Exactly those lines from the one with "Viewport: 1222px width, 640px height." through the end of the listing below must be returned, and nothing else.

Task input =>

•••••

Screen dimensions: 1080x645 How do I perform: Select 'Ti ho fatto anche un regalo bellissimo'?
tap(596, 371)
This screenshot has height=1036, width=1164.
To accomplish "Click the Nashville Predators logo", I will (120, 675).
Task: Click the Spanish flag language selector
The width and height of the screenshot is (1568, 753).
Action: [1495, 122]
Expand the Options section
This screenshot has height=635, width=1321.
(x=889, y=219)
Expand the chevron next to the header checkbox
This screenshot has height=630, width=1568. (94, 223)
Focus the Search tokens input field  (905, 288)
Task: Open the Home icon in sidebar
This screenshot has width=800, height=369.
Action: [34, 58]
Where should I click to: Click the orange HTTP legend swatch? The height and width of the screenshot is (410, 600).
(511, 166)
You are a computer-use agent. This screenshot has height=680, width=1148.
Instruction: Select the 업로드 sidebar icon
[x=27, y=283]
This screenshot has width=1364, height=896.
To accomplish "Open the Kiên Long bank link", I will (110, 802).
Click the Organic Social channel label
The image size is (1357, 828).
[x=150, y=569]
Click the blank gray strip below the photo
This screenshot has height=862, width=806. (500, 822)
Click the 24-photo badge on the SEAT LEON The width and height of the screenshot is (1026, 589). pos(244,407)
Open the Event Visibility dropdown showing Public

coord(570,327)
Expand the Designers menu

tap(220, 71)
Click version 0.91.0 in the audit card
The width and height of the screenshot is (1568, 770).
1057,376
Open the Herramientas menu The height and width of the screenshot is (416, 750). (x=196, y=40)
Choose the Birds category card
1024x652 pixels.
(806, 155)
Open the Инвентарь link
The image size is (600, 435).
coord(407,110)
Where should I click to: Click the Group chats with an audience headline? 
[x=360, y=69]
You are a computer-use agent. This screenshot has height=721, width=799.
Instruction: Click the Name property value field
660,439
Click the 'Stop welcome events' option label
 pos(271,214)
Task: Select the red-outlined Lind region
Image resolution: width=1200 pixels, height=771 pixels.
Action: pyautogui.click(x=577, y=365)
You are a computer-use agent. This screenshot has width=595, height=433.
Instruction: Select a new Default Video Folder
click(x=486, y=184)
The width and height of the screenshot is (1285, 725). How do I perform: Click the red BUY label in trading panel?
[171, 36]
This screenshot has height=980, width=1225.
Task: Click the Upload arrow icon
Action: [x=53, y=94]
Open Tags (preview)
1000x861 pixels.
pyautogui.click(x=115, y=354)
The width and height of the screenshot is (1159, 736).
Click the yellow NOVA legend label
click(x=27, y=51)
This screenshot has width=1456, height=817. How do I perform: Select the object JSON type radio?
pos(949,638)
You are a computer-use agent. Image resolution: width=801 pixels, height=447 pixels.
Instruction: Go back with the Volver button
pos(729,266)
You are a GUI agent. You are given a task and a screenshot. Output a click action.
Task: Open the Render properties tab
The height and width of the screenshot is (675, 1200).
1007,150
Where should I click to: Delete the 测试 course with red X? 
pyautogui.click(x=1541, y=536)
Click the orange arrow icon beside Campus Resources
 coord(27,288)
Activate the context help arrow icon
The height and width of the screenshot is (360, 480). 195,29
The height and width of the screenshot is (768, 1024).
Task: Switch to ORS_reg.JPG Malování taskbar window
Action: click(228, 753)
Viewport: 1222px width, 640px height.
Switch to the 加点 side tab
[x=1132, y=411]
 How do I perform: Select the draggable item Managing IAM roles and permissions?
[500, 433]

•••••

Result of the exercise =>
Viewport: 1222px width, 640px height.
Switch to the 加点 side tab
[x=1132, y=411]
 How do I perform: Select the draggable item Managing IAM roles and permissions?
[500, 433]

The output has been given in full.